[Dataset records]
[Start]

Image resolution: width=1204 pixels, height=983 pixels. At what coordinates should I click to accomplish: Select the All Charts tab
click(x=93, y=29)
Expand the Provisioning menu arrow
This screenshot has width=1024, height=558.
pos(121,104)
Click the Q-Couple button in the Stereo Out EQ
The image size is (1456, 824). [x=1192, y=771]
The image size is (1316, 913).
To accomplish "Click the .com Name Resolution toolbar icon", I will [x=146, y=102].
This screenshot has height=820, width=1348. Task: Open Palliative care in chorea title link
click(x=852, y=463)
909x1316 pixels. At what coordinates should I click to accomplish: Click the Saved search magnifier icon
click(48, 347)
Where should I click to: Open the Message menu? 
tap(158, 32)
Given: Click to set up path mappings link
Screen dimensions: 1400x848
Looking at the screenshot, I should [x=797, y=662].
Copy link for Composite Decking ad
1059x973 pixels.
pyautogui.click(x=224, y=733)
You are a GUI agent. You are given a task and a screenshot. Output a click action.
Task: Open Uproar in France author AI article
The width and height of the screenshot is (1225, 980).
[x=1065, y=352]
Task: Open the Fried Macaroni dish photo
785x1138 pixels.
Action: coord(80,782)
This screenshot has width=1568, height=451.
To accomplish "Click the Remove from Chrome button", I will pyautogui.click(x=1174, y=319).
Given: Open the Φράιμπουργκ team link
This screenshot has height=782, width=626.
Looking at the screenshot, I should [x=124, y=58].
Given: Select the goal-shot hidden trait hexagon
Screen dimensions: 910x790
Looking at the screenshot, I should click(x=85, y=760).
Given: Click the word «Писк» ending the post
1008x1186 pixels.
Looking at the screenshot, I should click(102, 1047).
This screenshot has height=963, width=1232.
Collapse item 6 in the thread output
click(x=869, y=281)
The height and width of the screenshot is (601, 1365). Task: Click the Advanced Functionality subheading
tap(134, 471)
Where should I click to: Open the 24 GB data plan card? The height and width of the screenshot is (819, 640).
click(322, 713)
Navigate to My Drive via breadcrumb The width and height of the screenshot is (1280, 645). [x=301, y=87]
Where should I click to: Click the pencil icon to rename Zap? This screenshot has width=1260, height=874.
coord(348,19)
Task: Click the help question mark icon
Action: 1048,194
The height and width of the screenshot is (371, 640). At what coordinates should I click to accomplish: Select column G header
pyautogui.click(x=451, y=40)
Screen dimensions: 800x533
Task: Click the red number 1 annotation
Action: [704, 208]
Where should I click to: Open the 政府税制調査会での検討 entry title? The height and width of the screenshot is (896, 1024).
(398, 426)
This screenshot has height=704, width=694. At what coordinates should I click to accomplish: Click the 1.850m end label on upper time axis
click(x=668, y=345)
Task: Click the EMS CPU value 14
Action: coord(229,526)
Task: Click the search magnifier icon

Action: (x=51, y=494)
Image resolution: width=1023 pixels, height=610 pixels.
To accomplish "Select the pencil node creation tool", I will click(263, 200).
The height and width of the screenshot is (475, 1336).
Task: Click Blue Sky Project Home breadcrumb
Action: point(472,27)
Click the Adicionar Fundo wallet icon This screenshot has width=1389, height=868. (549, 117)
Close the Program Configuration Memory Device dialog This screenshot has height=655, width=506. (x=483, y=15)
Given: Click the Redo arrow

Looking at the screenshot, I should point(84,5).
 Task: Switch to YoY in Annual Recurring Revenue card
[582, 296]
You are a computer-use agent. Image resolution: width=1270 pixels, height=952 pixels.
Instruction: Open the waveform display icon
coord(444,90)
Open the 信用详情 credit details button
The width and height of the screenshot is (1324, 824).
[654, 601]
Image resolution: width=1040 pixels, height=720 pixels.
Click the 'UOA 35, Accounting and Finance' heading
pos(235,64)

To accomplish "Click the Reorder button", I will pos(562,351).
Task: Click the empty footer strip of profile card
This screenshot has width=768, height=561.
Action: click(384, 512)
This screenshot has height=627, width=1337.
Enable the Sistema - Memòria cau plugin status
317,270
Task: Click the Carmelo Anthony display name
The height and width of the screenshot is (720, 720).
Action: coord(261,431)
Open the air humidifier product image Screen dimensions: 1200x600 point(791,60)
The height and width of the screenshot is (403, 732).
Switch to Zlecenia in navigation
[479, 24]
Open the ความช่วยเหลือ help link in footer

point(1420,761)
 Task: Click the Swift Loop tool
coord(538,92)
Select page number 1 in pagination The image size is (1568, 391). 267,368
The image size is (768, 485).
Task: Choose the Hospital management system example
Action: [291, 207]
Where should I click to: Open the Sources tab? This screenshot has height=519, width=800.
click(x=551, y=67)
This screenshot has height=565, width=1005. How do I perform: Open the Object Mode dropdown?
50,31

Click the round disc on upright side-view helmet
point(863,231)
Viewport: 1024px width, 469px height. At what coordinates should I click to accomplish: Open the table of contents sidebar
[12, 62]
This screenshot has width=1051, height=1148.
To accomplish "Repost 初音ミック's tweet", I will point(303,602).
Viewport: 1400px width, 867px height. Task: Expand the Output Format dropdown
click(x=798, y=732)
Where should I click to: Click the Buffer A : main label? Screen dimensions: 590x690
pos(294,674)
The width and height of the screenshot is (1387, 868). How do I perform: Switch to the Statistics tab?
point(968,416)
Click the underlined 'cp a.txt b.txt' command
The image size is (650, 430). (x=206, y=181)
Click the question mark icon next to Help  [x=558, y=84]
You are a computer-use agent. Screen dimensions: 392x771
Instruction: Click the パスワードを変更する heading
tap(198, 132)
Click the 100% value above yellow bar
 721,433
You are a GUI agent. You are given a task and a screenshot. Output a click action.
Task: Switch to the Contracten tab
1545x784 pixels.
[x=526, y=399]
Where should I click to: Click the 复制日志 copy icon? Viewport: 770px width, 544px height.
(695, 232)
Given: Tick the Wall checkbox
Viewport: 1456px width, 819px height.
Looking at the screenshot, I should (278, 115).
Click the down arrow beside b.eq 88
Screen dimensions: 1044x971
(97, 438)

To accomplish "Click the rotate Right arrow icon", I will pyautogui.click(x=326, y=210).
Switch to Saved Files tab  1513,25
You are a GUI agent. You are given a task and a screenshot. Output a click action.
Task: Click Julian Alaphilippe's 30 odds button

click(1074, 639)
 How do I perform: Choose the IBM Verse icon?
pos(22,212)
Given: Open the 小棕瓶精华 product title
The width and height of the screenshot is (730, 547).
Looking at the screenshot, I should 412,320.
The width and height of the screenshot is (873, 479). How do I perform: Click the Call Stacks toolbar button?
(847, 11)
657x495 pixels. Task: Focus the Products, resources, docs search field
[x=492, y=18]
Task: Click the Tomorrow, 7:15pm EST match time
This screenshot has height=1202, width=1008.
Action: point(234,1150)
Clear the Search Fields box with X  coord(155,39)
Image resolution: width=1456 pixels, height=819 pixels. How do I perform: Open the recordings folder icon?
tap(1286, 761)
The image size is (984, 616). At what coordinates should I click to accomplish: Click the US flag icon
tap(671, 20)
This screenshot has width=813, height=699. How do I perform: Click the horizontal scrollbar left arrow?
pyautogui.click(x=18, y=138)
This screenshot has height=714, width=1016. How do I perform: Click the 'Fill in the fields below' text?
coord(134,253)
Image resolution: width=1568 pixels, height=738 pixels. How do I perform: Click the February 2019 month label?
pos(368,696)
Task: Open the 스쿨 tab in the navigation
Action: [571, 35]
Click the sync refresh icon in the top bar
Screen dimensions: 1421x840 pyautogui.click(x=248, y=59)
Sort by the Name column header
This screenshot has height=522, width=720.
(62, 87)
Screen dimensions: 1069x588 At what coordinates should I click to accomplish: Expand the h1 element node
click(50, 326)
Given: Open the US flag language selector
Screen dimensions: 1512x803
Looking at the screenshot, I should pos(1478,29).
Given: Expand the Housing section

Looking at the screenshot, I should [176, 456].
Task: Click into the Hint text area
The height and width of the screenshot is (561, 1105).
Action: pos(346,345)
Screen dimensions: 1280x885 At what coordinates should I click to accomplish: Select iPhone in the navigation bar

[End]

● OBJECTIVE
Reproduce only the lines from the line with "Where should I click to: Open the Sources" through the line with "point(863,231)", swapping "Object Mode" for "Edit Mode" and leaving everything else unchanged.

● SOLUTION FOR THIS PROBLEM
Where should I click to: Open the Sources tab? This screenshot has height=519, width=800.
click(x=551, y=67)
This screenshot has height=565, width=1005. How do I perform: Open the Edit Mode dropdown?
50,31

Click the round disc on upright side-view helmet
point(863,231)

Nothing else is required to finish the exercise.